Given text:
Review: THE CRUEL PRINCE (The Folk of the Air #1), by Holly Black

 

My imprinting as a reader for any description of the fae and their realms can be ascribed to Seanan McGuire’s October Daye series, so it would be honest to admit that I tend to compare to it any book or series dealing with faerie.  Honest but probably unfair, since any novel should be judged on its own merits…   In the case of The Cruel Prince, though, I found such a fresh, new approach that I never felt the need to compare it with other similar works, and simply let it enfold me in its compelling story, and enthrall me completely.

The twins Jude and Taryn are seven years old when their world comes crashing down around them: a mysterious man, one who shares the same peculiar looks as their older sister Vivi, appears out of nowhere, kills their parents and takes the three shocked girls with him.  He’s Madoc, their human mother’s fae husband and Vivi’s father, come to exact his vengeance for the woman’s desertion and to take back his daughter where he believes she belongs.  Jude and Taryn, even though they are fully human, are included in the ‘package’ out of a quite peculiar sense of duty, and brought up as Madoc’s own children.

[Word and element locating data]
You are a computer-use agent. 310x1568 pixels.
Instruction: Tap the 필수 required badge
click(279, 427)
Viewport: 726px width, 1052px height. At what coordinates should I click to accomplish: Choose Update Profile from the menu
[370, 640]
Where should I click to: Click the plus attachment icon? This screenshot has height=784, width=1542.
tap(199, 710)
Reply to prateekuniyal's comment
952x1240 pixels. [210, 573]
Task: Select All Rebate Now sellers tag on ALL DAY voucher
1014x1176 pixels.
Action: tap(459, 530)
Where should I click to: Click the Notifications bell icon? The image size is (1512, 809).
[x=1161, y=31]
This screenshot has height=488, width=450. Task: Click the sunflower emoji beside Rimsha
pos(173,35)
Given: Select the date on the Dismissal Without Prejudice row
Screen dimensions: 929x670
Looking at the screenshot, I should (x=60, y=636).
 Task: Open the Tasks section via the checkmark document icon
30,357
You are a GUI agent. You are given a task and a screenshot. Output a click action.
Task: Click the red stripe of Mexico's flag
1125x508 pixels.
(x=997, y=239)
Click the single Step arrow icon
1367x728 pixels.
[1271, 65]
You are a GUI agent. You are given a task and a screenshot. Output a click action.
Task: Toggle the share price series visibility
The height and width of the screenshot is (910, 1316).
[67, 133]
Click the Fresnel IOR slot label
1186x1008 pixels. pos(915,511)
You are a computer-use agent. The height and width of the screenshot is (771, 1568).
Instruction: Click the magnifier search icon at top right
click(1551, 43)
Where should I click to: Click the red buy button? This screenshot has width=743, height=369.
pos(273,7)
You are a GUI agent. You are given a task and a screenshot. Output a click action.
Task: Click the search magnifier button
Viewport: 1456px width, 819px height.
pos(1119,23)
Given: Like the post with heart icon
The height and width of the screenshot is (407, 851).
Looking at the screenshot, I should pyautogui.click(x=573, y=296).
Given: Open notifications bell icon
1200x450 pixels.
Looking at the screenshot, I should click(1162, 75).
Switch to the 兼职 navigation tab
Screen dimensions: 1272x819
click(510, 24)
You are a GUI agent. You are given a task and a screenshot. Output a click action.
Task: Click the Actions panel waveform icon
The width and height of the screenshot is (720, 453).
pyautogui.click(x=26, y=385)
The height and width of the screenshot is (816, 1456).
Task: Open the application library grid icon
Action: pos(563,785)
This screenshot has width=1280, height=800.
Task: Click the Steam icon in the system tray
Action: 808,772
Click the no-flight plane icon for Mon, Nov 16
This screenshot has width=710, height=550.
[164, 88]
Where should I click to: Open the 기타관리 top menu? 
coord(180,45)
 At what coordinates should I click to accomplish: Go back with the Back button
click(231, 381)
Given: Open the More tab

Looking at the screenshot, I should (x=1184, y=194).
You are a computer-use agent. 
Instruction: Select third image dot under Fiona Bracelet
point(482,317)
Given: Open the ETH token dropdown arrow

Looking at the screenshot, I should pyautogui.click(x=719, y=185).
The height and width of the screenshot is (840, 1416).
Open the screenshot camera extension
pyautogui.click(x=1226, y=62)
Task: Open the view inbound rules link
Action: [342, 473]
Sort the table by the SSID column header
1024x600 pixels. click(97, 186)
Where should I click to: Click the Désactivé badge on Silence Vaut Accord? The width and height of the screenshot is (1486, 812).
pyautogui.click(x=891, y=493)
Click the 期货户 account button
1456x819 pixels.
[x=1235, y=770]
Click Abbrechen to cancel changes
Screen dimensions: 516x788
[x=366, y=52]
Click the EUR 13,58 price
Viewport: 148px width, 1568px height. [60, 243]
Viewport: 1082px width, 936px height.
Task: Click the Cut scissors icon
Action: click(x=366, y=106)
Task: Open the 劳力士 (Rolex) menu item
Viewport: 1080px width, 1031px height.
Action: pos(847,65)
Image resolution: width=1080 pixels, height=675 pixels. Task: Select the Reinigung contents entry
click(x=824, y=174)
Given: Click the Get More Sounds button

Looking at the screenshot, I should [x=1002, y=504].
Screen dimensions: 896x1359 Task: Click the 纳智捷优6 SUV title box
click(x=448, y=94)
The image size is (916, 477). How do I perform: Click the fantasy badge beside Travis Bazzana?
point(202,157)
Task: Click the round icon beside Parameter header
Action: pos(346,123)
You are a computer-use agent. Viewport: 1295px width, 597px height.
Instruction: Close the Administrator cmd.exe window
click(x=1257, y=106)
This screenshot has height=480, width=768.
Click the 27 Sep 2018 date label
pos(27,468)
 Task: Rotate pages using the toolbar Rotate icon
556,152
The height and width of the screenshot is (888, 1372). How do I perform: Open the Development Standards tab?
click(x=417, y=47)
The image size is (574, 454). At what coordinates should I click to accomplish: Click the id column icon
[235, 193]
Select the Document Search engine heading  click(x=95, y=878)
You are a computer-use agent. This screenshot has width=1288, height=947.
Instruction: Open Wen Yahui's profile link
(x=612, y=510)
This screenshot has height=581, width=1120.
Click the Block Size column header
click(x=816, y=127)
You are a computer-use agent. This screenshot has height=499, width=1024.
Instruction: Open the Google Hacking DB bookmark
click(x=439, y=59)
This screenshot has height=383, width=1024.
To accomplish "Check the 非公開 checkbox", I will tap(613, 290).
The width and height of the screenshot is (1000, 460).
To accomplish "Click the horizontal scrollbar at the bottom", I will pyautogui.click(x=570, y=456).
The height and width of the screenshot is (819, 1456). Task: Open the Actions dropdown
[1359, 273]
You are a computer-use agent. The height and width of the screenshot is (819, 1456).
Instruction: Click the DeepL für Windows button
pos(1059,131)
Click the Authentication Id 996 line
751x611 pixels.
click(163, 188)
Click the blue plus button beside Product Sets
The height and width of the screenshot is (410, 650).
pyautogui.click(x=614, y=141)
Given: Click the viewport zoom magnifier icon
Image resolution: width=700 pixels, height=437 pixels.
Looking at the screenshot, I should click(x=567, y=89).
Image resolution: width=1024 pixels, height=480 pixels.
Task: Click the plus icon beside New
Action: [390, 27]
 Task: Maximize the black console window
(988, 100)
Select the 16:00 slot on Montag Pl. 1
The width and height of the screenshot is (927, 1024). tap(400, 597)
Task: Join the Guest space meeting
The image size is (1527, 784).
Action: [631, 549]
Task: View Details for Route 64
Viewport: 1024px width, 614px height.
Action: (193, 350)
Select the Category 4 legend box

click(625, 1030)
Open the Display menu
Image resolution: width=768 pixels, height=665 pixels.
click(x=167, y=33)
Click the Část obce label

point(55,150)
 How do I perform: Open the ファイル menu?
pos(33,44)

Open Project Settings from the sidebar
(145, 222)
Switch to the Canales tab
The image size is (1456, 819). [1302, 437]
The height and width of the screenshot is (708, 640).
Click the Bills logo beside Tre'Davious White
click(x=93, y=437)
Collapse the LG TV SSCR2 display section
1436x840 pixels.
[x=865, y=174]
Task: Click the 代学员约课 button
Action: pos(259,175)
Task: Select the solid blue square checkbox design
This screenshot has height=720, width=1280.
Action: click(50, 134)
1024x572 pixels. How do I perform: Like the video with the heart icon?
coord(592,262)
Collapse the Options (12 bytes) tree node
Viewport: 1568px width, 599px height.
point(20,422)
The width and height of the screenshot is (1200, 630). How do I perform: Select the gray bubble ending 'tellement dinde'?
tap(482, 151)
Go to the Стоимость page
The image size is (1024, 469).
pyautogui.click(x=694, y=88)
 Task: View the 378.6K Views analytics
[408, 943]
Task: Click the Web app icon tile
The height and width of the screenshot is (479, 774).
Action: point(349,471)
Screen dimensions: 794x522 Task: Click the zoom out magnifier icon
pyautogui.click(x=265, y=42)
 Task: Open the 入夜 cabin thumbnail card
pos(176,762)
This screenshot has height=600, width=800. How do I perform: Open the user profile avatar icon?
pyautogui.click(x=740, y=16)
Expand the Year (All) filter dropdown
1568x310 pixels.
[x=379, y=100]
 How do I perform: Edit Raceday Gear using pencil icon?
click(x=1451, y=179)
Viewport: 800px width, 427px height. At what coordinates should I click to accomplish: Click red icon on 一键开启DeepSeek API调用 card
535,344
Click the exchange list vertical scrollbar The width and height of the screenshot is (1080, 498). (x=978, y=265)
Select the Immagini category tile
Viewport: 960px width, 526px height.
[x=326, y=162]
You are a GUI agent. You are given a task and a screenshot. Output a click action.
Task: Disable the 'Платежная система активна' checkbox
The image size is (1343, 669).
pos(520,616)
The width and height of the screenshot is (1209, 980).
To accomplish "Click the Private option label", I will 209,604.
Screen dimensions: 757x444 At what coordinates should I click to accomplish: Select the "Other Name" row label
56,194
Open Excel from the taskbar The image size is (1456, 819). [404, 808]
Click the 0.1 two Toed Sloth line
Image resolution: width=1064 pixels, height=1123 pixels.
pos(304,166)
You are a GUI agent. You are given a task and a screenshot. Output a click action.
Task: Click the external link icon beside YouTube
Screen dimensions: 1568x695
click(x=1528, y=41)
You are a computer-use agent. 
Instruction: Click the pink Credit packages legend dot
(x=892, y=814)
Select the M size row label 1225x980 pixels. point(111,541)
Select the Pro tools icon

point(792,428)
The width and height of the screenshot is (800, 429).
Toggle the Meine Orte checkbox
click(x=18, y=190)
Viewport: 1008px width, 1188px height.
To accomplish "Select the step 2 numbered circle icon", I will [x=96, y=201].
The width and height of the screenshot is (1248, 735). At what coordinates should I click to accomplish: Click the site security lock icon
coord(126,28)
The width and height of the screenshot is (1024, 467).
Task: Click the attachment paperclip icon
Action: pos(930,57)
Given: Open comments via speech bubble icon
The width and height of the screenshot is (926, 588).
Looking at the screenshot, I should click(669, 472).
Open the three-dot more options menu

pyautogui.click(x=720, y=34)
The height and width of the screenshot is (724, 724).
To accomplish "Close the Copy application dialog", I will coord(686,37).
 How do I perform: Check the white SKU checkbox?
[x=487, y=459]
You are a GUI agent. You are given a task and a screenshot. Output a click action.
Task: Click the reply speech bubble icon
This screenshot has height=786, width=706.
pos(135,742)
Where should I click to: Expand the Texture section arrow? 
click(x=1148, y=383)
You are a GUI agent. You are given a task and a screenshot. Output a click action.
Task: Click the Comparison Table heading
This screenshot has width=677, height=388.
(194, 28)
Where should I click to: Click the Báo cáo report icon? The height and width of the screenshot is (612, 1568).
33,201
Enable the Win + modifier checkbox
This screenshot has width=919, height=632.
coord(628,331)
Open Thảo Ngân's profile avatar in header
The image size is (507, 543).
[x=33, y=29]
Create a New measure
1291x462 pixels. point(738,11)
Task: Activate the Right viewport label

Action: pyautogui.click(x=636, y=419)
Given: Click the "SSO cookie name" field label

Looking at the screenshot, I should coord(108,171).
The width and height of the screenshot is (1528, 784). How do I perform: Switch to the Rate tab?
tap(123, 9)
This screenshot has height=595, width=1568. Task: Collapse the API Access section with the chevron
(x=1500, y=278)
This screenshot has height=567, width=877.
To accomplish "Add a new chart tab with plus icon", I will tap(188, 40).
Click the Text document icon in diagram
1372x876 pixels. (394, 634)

Task requirements:
1. Answer these questions using the book review:
(a) Which series does the reviewer credit with shaping their sense of the fae?
(b) How old are Jude and Taryn when their parents are killed?
(c) Who is Madoc to the girls' human mother?
2. Carry on the book review of The Cruel Prince from the point where it stops.

Responses:
1.
(a) Seanan McGuire's October Daye series
(b) Seven years old
(c) Her fae husband

2.
When we see them again, after such a shocking beginning, they are in their late teens, and the long years spent in faerie have changed them deeply: children are indeed nothing but adaptable, which is also a crucial survival trait, but the twins have each evolved their own methods and goals to belong in an environment that is not exactly friendly to humans, and will always look on them as outsiders, no matter the high standing of their adoptive father.  Where Taryn tries to blend into the background, adopting the rules and mannerisms of the fae, striving to be like them despite the obvious differences, Jude prefers to stand out, and dreams of one day being a knight and earning the acceptance and respect she craves through feats of valor.  Even more interesting is their sister Vivi’s continued defiance, both of the rules and of their father: she, who would not have any problems in belonging, is the one who could not care less about faerie, and instead prefers spending time in the human world, as a human girl.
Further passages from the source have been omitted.